On April 2, 2021, the Ban on Non-Compete Agreements Amendment Act of 2020 ("Non-Compete Act"), was signed into law in the District of Columbia.
United States Employment and HR

On April 2, 2021, the Ban on Non-Compete Agreements Amendment Act of 2020 ("Non-Compete Act"), was signed into law in the District of Columbia. Our previous Alert detailing the Non-Compete Act can be found here. Uniquely in D.C., the Non-Compete Act was required to be attached to a fiscal budget - in order to be implemented and, ultimately, to determine its effective date. On August 27, 2021, the Fiscal Year 2022 Budget Support Emergency Act of 2021 ("Emergency Act") was published to the D.C. register. Included within this Emergency Act was an amendment to the original Non-Compete Act, pushing back the effective date from March 16, 2021 to April 1, 2022. Succinctly, beginning on April 1, 2022 - less than six months from now (and absent any change to the pending law)  - D.C. law will nearly abolish non-compete restrictions.

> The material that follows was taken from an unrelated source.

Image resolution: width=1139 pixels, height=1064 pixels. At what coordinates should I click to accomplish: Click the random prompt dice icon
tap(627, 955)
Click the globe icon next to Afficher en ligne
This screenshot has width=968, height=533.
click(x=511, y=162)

The Non-Compete Act includes no "look-back" provision, meaning it will not impact current, enforceable non-compete restrictions. Instead, its new provisions will apply only to new restrictions and agreements implemented on April 1, 2022 and thereafter. The important takeaway: those who employ individuals to work in D.C. are strongly encouraged to review their current restrictive covenants - or the lack thereof - so they can plan and act, as warranted, in advance of the April 1st deadline. This might include drafting, implementing or modifying such restrictions with current employees, accelerating - or at least attempting to accelerate - certain new hires (who would ordinarily be subject to these restrictions) or, alternatively, shifting your focus and reliance upon other restrictive covenants still available to protect your business interests after April 1st. As any strategy (restriction) used going forward is likely to be subject to heightened scrutiny in 2022 and the years ahead, seeking professional counsel before making any critical changes - or deciding to forego them - can be a wise investment.

The content of this article is intended to provide a general guide to the subject matter. Specialist advice should be sought about your specific circumstances.